What retirement plan is best for my business?
With so many different options, selecting a small business retirement plan that meets the needs of you and your business can be challenging on your own. Each available option offers different contribution limits, tax-saving incentives, fees, and filing requirements.
Our wealth managers can assist you in choosing the best retirement plans for a small business based on the specifics of your business model, financial positioning, and goals. Possible options for business retirement plans include:
Individual 401(k) plans/ Solo 401(k)
Individual 401(k) plans, also known as i401(k)s or Solo 401(k)s, are a great option for self-employed individuals or those with no common law employees including C corporations, S corporations, and limited liability companies (LLC’s). These accounts allow business partners to invest as both an employer and an employee with all the benefits of a traditional 401(k).
For investors making contributions as both an employer and employee, contributions cannot exceed $61,000 for the 2022 tax year or $67,500 if age 50 or older. There is no fee to establish an individual 401(k).
SEP-IRA (Simplified Employee Pension)
Simplified employee pension accounts are available for those who employ others, are self-employed, or who earn free-lance income.
SEP-IRAs allow employers to contribute up to 25% of the employee’s total compensation or up to 20% of income for the self-employed. Typically employers are the only ones that contribute to this type of small business retirement plan although employees are able to make contributions as well.
Simple IRAs (Savings Incentive Match Plan for Employees) allow both employers and employees alike to make tax-deferred contributions to their retirement accounts. This is an ideal option for businesses with less than 100 employees or individuals who are self-employed.
Offering Simple IRAs allows you as the business owner to choose between two options for the amount you wish to match. For the 2022 tax year, employers can offer either a dollar-for-dollar match of employee contributions up to 3% of each employee’s compensation or a contribution of 2% of each employee’s compensation. These contributions are tax-deductible at the end of every year. Employees can contribute up to $14,000 or $17,000 for employees age 50 and older.

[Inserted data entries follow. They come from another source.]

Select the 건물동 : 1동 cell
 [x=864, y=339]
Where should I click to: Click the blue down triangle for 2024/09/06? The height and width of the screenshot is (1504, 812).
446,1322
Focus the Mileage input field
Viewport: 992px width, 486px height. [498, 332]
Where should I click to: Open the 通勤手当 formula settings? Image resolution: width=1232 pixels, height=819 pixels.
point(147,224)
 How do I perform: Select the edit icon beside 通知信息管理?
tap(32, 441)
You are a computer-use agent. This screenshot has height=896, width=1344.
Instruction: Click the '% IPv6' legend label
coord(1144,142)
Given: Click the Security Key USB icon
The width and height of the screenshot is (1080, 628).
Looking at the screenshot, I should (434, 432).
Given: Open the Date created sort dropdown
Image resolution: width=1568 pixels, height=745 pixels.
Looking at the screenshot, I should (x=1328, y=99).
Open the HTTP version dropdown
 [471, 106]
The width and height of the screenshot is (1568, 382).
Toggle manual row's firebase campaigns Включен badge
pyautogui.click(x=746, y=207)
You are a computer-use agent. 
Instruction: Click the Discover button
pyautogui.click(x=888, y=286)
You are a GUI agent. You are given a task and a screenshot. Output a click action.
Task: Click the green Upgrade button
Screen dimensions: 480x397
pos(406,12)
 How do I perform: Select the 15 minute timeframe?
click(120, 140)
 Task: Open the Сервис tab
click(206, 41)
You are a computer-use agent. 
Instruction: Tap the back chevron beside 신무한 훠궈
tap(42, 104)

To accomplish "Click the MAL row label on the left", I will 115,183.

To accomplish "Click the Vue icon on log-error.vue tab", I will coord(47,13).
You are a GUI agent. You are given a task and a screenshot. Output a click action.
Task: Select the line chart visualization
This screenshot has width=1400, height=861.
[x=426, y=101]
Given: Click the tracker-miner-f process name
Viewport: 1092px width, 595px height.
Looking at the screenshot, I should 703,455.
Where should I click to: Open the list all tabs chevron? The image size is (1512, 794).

Both the business and the employees can set themselves up for a successful retirement while tapping into end-of-the-year tax savings by utilizing a 401(k) plan. As mentioned above, individual or Solo 401(k)’s are an option for businesses without employees, but for small businesses that do employ other professionals, traditional 401(k)’s can be a better option. This is because they often offer more options in terms of investment choices and can help lower your income tax bill.
There is typically a management fee for traditional 401(k) accounts and they allow employees to make pre-tax contributions up to $20,500 or $27,000 if 50 or older for 2022.